Short task —
In the records below, from the line with "What do you see at coordinates (1490, 267)" to the line with "Line start size is", swap "screenshot" for "screen capture" and leave everything else unchanged. Give only those lines.

Text and element pointing records
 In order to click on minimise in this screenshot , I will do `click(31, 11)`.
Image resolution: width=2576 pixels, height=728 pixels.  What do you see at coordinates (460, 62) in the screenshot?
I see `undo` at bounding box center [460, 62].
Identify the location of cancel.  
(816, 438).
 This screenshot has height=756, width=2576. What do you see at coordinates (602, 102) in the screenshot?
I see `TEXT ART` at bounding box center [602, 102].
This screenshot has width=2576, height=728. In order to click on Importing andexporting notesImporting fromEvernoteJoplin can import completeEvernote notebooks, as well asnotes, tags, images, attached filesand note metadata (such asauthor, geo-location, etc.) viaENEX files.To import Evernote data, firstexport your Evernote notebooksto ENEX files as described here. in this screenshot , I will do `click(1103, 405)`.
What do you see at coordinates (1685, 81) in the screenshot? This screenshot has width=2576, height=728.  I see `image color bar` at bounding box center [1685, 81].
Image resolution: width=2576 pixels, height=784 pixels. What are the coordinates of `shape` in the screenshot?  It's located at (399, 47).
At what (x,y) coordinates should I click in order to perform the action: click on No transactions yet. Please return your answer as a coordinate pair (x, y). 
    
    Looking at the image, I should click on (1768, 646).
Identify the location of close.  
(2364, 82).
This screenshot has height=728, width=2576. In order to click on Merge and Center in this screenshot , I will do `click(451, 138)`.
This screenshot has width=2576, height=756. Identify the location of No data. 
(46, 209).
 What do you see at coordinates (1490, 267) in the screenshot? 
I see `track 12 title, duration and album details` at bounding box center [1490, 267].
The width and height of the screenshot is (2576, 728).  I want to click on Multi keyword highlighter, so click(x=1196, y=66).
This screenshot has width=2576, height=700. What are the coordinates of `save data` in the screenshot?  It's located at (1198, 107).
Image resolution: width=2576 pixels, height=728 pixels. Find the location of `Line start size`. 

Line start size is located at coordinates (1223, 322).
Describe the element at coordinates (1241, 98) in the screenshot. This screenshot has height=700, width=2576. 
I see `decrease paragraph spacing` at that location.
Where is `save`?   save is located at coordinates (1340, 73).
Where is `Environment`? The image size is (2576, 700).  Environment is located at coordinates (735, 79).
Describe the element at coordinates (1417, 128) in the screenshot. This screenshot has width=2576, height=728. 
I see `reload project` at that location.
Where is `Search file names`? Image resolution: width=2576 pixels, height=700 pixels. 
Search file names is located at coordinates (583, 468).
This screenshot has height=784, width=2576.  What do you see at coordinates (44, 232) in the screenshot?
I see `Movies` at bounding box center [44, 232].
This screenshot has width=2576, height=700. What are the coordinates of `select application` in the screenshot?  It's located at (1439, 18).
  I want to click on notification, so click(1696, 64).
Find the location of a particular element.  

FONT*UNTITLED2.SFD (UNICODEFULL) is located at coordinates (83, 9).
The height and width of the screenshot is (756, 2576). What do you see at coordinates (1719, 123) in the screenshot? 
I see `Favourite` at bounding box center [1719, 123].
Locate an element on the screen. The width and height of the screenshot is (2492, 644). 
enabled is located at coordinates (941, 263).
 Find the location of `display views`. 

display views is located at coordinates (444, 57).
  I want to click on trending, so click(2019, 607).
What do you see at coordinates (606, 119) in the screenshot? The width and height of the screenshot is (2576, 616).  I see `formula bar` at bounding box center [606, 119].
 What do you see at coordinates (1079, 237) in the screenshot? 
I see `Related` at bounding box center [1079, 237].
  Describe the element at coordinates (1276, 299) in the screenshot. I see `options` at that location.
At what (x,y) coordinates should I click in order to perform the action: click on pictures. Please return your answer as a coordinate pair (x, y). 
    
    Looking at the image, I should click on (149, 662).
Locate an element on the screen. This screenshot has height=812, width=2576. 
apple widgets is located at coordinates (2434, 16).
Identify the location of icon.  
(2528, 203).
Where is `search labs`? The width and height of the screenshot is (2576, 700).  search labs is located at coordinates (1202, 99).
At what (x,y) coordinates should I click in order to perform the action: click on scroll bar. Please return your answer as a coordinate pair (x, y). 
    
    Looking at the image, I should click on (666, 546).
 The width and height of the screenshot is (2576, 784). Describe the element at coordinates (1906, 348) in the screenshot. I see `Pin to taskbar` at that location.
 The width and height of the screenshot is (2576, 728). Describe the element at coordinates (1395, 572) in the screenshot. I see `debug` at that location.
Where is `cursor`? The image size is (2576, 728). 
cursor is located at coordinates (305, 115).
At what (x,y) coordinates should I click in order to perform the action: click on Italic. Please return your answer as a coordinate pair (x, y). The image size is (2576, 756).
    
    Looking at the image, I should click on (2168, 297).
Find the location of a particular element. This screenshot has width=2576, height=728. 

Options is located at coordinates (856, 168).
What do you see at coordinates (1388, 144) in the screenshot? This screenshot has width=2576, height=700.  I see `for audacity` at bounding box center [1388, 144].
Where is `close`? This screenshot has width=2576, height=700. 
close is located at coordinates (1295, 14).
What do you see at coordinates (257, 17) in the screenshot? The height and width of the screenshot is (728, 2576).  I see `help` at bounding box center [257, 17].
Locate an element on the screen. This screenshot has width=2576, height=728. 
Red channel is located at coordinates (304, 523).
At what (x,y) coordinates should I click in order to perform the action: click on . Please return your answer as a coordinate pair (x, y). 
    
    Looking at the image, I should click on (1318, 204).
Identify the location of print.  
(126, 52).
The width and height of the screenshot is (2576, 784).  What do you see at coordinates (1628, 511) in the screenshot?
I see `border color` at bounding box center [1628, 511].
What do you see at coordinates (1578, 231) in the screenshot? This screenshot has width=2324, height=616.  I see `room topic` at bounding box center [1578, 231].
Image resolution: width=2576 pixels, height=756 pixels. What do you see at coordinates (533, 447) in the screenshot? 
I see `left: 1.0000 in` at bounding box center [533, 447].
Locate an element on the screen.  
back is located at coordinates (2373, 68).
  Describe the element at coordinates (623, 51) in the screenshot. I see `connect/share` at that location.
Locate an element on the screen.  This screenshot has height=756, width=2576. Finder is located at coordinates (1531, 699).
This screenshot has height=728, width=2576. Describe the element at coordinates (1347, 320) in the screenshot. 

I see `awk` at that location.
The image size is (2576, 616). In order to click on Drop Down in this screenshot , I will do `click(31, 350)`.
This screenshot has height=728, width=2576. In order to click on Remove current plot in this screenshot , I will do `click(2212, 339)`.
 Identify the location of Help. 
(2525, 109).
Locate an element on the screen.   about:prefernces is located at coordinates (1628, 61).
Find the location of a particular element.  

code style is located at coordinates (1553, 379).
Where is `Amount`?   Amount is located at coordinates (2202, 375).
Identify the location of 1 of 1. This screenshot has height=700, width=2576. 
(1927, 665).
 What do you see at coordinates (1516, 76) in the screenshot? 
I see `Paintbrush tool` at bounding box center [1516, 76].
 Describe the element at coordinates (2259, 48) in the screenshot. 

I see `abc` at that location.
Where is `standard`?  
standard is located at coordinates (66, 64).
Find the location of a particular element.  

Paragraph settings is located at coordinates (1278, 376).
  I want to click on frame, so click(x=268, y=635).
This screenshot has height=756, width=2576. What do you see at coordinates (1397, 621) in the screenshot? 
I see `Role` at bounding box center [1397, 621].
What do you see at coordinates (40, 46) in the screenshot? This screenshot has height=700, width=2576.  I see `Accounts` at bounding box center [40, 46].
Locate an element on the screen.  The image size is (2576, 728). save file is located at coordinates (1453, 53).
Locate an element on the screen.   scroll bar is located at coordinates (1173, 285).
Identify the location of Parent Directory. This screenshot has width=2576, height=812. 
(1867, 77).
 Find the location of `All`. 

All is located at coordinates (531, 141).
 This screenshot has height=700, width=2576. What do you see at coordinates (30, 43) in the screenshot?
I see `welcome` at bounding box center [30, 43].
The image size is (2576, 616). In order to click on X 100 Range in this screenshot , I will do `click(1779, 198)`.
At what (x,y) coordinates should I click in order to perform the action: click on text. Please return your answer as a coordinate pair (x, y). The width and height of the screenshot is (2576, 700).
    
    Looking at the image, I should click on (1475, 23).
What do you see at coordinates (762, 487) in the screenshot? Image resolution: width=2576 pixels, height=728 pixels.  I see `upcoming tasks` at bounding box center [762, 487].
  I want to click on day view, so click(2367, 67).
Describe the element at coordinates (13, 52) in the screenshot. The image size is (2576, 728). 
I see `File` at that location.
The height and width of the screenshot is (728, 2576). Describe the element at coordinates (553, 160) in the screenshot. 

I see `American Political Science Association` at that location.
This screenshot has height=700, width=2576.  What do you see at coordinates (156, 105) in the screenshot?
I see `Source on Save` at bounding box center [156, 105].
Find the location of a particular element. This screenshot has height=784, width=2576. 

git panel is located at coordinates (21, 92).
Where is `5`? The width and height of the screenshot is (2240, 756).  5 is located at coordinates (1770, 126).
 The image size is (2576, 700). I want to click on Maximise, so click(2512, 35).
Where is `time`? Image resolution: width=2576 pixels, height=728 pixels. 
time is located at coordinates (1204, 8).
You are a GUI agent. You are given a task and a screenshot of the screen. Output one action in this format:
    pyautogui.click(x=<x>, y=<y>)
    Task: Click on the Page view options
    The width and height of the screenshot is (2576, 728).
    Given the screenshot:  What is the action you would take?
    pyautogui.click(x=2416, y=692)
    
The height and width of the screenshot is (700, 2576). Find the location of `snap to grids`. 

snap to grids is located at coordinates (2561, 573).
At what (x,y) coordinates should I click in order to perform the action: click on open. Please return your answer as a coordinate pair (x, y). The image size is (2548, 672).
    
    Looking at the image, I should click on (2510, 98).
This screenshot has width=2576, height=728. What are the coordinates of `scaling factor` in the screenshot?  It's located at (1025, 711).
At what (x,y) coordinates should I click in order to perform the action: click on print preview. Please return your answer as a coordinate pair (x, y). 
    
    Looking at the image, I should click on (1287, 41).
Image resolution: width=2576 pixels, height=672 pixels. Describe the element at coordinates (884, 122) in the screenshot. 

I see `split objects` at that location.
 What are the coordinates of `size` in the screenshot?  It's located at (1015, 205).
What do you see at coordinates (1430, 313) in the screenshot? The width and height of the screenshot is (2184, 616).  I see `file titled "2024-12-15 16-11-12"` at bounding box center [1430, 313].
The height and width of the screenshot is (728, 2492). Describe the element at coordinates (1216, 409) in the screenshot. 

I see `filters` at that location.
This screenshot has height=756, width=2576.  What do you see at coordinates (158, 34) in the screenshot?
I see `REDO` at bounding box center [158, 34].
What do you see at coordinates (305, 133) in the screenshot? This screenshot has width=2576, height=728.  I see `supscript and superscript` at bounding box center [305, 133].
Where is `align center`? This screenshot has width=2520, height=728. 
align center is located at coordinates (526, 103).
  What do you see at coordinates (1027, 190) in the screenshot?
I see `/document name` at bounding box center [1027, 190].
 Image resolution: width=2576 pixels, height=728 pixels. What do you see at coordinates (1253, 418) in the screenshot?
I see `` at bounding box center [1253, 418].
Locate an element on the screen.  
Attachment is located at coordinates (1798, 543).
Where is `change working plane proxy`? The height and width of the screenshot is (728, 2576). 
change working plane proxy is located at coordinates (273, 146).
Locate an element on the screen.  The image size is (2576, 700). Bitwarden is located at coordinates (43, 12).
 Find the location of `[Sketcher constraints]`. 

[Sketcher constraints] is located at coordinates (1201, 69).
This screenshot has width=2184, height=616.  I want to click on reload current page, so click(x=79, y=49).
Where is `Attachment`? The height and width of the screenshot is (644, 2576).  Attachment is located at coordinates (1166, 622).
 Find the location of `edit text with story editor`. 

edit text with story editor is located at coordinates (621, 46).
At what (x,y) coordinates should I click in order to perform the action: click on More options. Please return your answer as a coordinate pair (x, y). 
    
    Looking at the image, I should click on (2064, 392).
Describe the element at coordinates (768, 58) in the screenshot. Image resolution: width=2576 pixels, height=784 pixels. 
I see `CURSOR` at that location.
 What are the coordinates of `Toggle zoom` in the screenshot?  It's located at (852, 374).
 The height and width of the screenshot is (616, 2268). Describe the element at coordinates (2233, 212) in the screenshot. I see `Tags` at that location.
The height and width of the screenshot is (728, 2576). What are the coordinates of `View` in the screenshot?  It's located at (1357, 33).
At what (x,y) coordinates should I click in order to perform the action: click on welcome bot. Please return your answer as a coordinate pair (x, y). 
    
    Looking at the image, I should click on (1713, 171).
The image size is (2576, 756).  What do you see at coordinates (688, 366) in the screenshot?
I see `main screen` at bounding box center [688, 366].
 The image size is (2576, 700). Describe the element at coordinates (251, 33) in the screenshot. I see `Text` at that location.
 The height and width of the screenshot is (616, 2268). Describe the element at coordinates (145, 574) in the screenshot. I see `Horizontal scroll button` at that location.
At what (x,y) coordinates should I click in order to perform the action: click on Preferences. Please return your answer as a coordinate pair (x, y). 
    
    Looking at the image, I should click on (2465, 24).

Exercise response —
 What do you see at coordinates (1490, 267) in the screen capture? 
I see `track 12 title, duration and album details` at bounding box center [1490, 267].
The width and height of the screen capture is (2576, 728).  I want to click on Multi keyword highlighter, so click(x=1196, y=66).
This screen capture has width=2576, height=700. What are the coordinates of `save data` in the screen capture?  It's located at (1198, 107).
Image resolution: width=2576 pixels, height=728 pixels. Find the location of `Line start size`. 

Line start size is located at coordinates (1223, 322).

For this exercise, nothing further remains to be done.